(Data shown):
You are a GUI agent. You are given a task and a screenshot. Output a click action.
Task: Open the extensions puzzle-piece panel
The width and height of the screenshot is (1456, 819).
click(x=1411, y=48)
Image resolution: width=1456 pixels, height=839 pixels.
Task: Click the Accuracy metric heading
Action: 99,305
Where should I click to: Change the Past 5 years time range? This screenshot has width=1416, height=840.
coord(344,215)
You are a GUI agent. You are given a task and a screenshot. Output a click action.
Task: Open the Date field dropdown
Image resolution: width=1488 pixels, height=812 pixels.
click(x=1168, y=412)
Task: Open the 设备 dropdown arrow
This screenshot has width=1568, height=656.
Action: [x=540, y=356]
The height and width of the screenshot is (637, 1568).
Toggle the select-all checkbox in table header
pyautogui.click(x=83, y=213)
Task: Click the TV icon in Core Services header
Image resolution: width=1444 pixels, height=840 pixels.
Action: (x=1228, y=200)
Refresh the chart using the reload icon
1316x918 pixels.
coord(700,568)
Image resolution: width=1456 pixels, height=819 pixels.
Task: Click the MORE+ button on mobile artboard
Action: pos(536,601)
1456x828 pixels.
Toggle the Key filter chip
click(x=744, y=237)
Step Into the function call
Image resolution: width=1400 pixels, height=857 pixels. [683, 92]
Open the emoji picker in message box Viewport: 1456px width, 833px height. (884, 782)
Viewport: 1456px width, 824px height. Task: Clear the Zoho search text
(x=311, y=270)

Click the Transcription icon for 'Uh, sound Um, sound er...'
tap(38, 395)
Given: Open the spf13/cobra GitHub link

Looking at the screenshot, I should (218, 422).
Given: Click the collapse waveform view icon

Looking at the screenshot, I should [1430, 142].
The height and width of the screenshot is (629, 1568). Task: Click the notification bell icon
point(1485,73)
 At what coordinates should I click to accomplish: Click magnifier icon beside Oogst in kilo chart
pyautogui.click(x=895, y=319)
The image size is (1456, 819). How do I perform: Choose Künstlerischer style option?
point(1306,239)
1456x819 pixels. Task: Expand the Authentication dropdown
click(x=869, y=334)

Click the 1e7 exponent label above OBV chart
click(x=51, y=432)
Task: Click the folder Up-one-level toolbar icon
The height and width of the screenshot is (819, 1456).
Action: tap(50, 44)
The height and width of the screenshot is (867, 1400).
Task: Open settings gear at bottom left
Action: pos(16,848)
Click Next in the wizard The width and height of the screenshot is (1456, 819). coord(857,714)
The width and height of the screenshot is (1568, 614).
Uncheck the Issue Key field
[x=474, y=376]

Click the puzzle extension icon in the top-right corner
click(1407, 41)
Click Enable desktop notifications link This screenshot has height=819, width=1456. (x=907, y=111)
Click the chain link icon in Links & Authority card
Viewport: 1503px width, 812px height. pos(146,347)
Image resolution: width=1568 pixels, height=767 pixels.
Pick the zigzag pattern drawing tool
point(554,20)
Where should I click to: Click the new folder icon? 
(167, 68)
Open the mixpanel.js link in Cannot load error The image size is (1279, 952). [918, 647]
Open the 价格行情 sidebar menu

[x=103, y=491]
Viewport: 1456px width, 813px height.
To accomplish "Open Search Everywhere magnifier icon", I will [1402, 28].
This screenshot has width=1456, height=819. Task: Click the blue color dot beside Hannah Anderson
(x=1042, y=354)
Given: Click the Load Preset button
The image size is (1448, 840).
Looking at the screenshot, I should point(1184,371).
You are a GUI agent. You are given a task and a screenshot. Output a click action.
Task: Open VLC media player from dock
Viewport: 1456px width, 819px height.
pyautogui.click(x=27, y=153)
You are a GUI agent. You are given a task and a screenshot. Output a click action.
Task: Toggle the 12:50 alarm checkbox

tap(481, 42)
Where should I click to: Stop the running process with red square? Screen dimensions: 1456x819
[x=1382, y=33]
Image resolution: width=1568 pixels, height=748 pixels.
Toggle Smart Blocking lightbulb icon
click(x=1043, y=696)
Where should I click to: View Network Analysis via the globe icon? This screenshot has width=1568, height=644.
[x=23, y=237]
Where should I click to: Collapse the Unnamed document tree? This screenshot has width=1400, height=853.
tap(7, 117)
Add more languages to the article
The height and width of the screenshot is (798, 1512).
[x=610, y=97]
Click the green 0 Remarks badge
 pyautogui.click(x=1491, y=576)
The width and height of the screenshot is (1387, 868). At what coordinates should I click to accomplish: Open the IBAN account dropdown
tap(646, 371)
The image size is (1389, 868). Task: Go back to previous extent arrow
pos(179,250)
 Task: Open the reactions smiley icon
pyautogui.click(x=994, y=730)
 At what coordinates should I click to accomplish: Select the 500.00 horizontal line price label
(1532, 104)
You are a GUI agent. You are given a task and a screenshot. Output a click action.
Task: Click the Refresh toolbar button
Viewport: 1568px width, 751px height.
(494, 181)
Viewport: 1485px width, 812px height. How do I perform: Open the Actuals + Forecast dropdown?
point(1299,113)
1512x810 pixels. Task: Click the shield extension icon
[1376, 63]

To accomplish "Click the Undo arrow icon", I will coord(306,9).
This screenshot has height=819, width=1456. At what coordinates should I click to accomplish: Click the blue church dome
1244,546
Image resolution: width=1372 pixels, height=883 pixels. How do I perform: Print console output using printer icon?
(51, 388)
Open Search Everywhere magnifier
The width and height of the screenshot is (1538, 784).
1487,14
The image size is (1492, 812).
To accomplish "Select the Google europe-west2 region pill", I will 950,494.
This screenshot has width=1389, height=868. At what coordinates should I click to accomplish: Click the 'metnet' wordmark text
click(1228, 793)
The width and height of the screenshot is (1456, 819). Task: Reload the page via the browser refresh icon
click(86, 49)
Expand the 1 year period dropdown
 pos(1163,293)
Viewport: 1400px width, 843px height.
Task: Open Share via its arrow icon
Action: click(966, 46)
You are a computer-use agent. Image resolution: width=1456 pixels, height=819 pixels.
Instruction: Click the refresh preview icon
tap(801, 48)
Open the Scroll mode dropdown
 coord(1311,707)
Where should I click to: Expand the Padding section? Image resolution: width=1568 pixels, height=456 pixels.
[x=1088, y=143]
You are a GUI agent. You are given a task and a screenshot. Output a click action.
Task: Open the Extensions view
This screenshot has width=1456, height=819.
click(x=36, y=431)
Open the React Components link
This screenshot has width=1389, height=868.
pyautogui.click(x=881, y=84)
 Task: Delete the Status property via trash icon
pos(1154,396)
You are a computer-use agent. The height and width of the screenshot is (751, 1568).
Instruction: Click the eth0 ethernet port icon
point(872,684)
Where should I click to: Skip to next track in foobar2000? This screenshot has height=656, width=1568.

(Work item):
If a line above holds the string "will", copy it out.

(Answer for the task):
To accomplish "Open Search Everywhere magnifier icon", I will [1402, 28].
To accomplish "Click the Undo arrow icon", I will coord(306,9).
To accomplish "Select the Google europe-west2 region pill", I will 950,494.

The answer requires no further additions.